STATED GOAL » Count the lines in the rows below that contain the string "page". Reply with that number only.

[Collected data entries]
------------------------------------------------------------------------

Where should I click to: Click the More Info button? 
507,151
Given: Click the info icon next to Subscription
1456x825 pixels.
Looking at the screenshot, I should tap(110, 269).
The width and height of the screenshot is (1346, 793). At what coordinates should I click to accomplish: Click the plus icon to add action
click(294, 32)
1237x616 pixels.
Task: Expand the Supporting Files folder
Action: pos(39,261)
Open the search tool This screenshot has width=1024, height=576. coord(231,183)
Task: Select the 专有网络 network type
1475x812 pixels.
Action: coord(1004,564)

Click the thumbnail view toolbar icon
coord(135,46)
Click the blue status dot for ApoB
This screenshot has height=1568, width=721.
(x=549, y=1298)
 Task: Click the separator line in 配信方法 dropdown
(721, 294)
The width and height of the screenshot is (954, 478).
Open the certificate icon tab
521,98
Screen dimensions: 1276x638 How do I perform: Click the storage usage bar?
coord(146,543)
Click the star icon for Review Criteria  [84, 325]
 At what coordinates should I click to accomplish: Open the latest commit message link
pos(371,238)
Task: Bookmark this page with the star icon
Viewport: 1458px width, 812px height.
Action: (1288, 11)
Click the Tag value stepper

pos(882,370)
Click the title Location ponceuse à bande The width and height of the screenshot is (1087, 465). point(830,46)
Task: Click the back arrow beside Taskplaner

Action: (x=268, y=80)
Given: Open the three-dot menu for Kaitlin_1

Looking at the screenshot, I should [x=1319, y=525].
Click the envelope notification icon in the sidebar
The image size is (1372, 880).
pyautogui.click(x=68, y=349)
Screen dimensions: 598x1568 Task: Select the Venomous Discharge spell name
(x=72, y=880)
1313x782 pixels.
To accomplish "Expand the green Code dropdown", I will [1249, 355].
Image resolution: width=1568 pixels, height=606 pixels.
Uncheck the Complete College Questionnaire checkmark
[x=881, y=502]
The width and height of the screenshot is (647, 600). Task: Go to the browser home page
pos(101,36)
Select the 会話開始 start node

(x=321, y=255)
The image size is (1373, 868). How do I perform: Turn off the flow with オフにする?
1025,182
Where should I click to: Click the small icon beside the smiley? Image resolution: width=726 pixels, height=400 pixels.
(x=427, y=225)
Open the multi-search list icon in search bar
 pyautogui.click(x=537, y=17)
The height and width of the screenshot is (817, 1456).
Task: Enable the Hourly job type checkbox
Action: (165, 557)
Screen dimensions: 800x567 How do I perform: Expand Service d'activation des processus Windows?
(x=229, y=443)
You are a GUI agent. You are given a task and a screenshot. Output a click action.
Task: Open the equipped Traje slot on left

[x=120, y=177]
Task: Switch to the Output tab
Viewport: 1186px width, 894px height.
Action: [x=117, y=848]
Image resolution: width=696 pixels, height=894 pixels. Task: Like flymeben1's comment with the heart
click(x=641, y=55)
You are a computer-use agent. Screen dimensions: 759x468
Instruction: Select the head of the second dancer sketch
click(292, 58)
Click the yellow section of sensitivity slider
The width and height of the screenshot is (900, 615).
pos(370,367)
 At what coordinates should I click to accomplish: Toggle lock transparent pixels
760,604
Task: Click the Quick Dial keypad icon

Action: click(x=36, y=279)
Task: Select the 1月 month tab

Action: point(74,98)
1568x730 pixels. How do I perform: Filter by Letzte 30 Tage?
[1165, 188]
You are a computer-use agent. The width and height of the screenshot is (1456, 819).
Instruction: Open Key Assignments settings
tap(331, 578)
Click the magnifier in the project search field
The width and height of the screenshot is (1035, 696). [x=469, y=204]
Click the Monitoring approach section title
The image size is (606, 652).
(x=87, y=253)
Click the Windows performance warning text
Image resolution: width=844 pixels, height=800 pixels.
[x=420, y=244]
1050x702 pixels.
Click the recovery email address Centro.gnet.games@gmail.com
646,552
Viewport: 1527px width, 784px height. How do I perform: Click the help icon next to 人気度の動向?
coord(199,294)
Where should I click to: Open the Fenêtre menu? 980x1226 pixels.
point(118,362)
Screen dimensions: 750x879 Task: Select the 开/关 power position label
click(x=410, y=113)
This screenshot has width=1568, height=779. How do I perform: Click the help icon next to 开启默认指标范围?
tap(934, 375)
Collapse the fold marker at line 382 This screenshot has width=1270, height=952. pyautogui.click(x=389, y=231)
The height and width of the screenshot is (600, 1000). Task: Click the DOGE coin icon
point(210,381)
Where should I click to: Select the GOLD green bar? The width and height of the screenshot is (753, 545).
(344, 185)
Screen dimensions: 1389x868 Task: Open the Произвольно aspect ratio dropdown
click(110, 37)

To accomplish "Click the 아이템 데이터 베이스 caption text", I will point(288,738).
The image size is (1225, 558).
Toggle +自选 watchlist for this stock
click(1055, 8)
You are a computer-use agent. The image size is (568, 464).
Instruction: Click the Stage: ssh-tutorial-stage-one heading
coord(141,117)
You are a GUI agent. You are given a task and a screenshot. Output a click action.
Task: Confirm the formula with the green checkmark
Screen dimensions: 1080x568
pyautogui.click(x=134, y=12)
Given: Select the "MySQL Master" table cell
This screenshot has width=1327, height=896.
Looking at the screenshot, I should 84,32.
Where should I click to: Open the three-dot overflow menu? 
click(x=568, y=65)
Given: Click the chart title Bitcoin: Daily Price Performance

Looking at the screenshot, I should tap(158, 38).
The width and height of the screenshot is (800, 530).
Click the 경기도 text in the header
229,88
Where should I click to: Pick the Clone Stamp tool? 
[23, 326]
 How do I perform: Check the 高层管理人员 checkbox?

------------------------------------------------------------------------

OUTPUT OF THE TASK » 2